After COVID-19 started spreading in China, Iran emerged as one of the first countries the virus widely circulated, quickly surpassing infection rates of other countries at that time. Operating in a vastly different context than China or Italy, health officials had to think and work quickly to design early detection methods, communication strategies, and lockdown policies.

“There were not many examples from other countries [at that time],” said Dr. Christoph Hamelmann, the World Health Organization (WHO) representative to Iran. “China, for example, is so culturally different that we couldn’t respond in the same way. Many things had to be developed right here in the country.”

With the situation rapidly evolving on the ground in Iran, including the first COVID-positive employee on the team, the WHO country office had to brainstorm and devise its own standard operating procedures — often weeks ahead of global guidance. In early March 2020, WHO experts traveled to Iran and met with national stakeholders and health officials to plan and scale up the response to the escalating epidemic, prioritize areas for implementing control measures, and pinpoint measures to strengthen the response in areas that had not yet been affected. There was no time to waste, particularly given the risk of further cross-border spread between countries in the region and beyond.

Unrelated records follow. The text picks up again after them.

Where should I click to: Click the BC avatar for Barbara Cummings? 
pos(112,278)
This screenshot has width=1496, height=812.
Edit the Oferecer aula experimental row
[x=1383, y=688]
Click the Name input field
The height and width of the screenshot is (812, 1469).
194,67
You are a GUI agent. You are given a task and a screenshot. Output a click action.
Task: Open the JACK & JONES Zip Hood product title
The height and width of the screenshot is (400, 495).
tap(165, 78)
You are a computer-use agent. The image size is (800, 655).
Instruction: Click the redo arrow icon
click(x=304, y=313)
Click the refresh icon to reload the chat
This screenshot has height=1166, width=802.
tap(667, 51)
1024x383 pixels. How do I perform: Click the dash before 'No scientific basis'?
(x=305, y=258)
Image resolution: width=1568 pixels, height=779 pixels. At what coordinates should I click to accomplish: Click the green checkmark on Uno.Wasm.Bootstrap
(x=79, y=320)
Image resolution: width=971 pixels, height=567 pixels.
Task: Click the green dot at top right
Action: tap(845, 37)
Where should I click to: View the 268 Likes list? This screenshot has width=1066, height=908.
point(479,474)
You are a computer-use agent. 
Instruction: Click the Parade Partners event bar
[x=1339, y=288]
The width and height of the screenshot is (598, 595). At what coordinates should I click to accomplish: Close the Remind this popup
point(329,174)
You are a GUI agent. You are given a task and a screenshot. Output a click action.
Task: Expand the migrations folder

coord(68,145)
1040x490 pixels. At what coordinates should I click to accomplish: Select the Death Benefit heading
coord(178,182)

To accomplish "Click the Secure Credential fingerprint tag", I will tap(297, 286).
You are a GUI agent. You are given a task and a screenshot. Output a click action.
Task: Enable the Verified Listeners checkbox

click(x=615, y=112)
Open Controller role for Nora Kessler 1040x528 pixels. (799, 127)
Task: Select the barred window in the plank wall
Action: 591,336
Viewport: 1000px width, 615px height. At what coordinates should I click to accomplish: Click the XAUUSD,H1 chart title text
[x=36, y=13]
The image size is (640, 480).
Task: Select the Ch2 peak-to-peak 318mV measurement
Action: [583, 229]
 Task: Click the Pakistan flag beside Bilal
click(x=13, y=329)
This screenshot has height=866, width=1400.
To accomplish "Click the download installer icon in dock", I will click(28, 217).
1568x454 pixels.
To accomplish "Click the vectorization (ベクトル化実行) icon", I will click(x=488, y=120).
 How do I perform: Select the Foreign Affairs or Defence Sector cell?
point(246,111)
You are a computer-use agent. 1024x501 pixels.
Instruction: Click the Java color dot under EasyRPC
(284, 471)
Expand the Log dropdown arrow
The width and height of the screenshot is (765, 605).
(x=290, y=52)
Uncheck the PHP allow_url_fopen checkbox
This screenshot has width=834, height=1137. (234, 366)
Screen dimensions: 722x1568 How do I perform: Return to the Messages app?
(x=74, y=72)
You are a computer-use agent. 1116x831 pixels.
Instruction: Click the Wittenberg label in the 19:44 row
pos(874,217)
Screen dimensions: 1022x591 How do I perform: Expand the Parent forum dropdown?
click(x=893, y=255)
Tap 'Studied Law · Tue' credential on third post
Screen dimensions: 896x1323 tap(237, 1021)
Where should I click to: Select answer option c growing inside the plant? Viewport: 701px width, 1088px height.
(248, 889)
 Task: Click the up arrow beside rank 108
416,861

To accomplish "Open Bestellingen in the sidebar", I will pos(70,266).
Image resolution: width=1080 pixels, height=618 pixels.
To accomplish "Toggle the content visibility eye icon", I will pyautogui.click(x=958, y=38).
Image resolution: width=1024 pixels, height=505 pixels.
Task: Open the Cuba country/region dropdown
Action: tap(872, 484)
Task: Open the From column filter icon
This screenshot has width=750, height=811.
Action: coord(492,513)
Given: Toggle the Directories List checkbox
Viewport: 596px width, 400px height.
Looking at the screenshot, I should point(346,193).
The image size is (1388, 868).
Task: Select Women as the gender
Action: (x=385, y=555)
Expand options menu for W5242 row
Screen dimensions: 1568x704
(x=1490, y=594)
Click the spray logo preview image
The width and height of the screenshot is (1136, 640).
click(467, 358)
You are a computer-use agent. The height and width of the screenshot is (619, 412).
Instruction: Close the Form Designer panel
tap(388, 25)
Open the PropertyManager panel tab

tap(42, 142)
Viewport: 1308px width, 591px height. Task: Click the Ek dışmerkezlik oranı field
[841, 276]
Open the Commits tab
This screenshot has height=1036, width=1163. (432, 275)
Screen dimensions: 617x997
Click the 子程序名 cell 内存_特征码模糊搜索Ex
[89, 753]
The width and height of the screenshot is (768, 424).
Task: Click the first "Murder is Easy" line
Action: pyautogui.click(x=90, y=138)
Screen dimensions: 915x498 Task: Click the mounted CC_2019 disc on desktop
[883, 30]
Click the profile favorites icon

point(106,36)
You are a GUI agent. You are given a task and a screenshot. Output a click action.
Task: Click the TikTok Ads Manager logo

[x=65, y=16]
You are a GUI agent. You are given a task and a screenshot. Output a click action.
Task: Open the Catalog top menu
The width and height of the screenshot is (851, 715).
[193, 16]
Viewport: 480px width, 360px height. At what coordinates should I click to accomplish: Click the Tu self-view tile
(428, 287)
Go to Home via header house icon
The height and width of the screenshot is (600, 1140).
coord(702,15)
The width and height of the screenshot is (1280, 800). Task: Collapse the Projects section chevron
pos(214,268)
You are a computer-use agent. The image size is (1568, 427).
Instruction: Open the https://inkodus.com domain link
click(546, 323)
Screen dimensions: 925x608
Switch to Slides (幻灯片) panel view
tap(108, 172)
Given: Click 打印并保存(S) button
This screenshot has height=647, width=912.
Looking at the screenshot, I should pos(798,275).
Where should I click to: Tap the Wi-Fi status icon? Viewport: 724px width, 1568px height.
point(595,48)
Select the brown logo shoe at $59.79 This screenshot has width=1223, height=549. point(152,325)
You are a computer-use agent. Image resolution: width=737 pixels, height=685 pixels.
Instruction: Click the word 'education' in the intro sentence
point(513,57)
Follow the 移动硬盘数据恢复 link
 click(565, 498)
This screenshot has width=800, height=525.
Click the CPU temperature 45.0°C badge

The most immediate priorities were instituting early detection, providing isolation and treatment, implementing effective contact tracing, and ensuring a strong system of risk communications in a context rife with misinformation. Since the very beginning of the pandemic, WHO continues to strengthen the COVID-19 testing capacity of the national laboratory network and provides the labs with thousands of PCR diagnostic tests. WHO also navigated logistical hurdles and global scarcity in personal protective equipment (PPE) and delivered thousands of masks and face shields, gloves, shoe covers, and other supplies to the virus-battered country. Additionally, it delivered shipments of medicines for Iran’s participation in the Solidarity Trial, one of the world’s largest studies to identify effective COVID-19 treatments.